If any of this is hitting close to home, I am happy to have that conversation directly. 469-551-5852.
06/05/2026
I keep seeing people talk about Collin County real estate like the story is residential prices softening. That is part of the story. It is not the whole story.
Residential values here grew about 1.8% in 2026. Fine. Stable. Expected.
Commercial real estate values in Collin County went up 13.8% this year. That follows a 14.8% increase in 2025. Two consecutive years of double-digit commercial growth in one of the fastest-growing counties in the country.
Medical office values jumped 34.5%. Low-rise office up 8.4%. Retail up 15.1%.
I have been in this market for over 25 years in the business. When residential cools and commercial accelerates at the same time, it tells you something about where the real conviction is. Institutional and commercial capital is not spooked by the residential correction. It is leaning into this market.

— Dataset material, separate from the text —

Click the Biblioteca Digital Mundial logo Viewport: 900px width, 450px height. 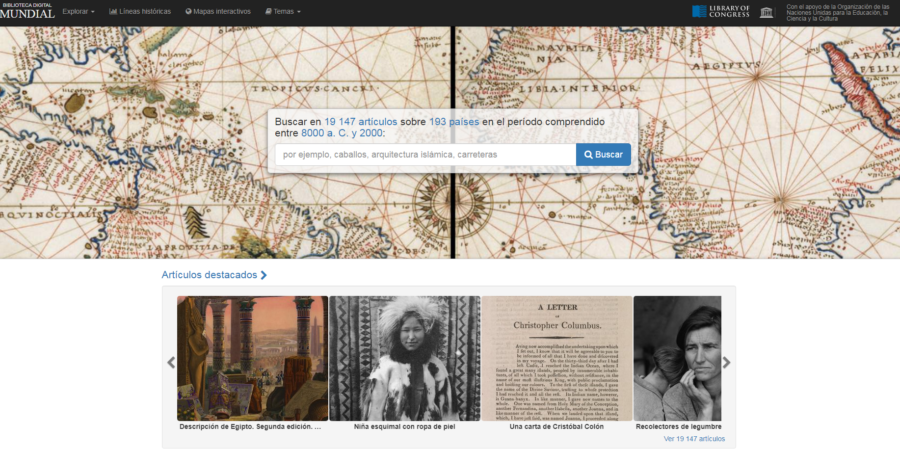27,10
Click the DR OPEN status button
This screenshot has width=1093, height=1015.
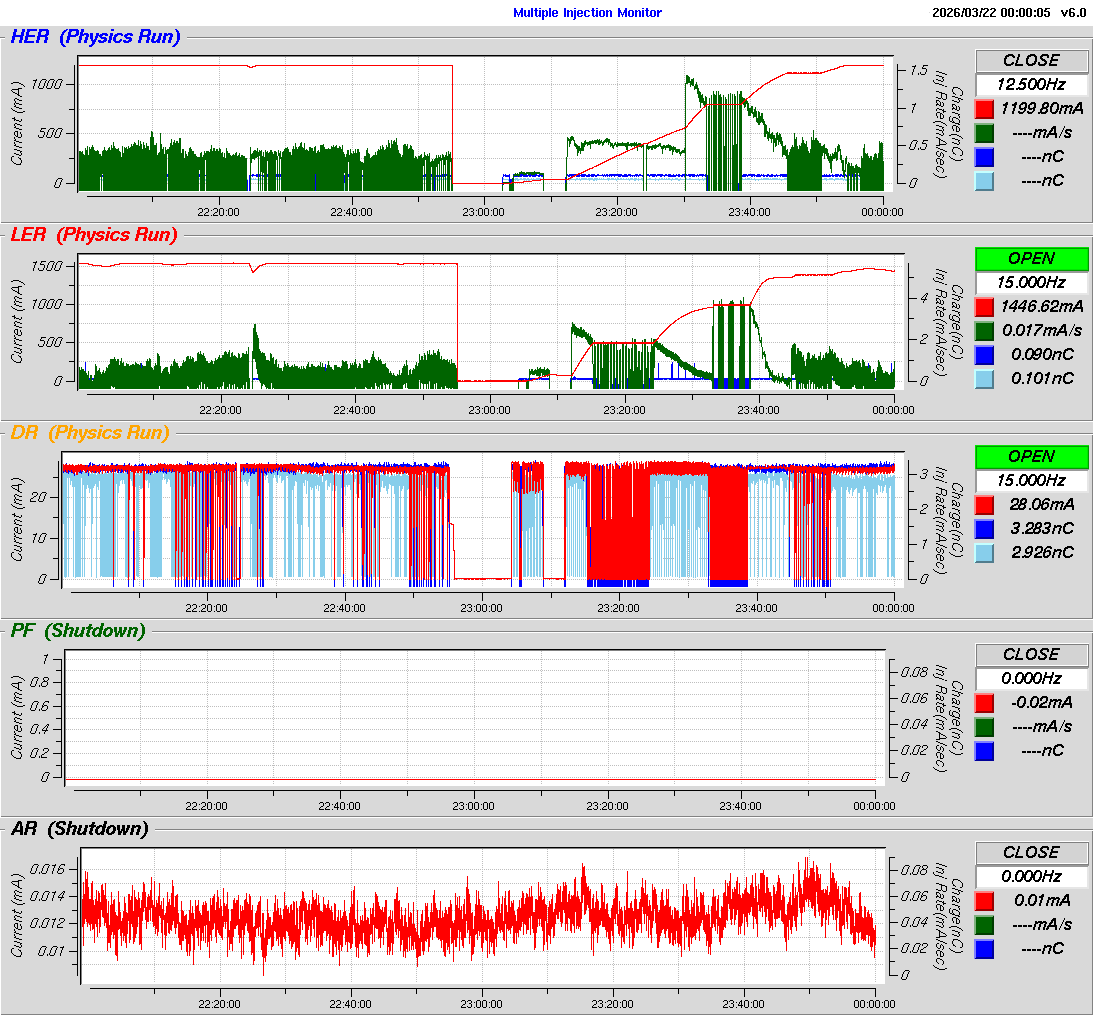(x=1031, y=456)
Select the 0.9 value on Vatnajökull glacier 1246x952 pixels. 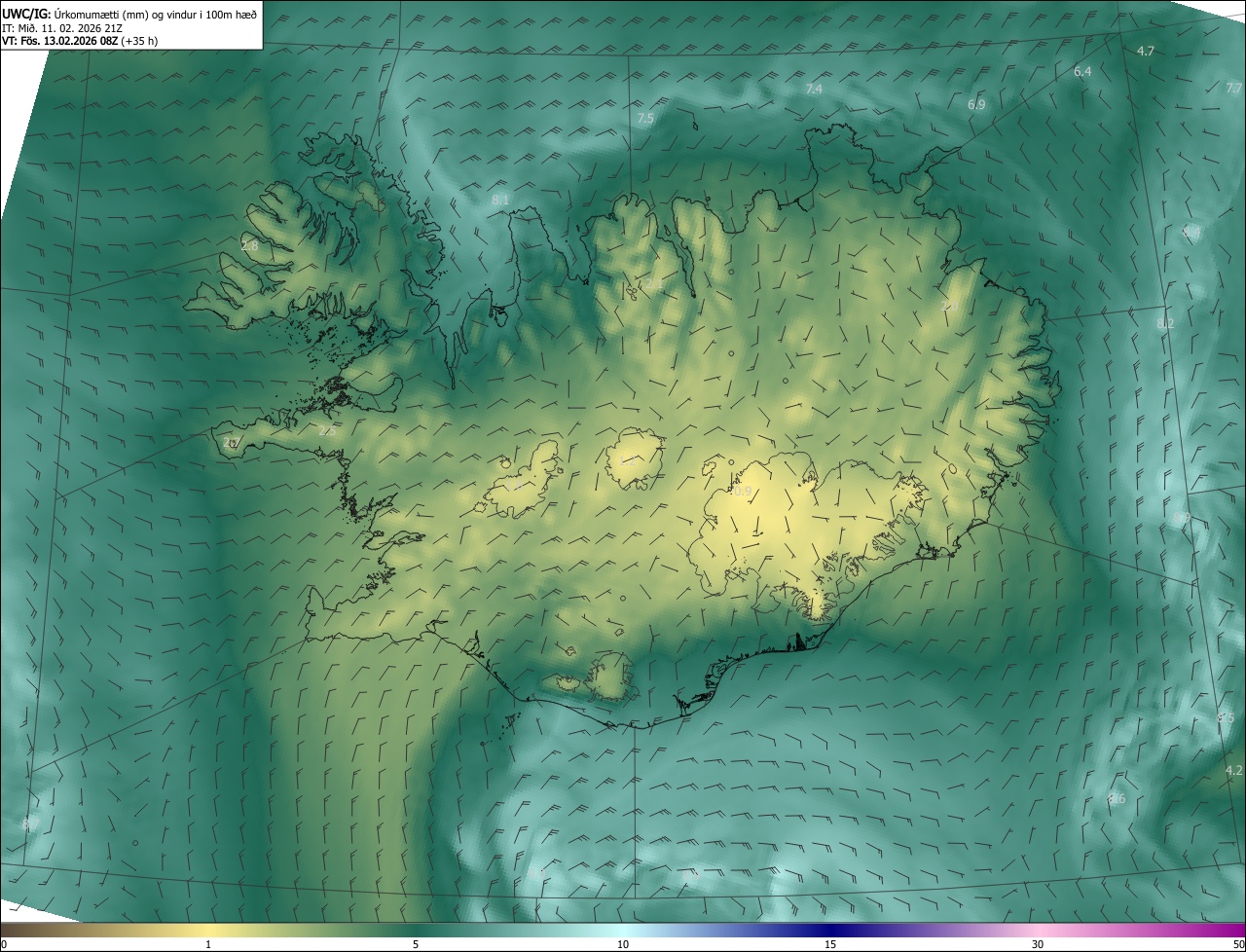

For anyone thinking about commercial real estate in Collin County right now, that context matters. The businesses, medical operators, and developers putting money into this county are not doing it speculatively.
They are doing it because the fundamentals keep paying off.
What are you watching on the commercial side of this market?
06/02/2026
McKinney just held its first Affordable Housing Summit and I think it deserves more attention than it got.
Here is why it matters. McKinney's median household income looks great on paper at around $124,000. But more than 40% of the people who actually live here earn under $100,000 a year. And over 12,000 renter households were already spending more than 30% of their income on housing.
That is a real gap. And the city is finally talking about it directly instead of pretending it does not exist.
After 25 years in the business here, I know that the communities that address affordability proactively end up in much better shape than the ones that wait until it is a crisis. McKinney doing this now is a good sign, not a warning sign.
What are your thoughts on affordable housing in McKinney?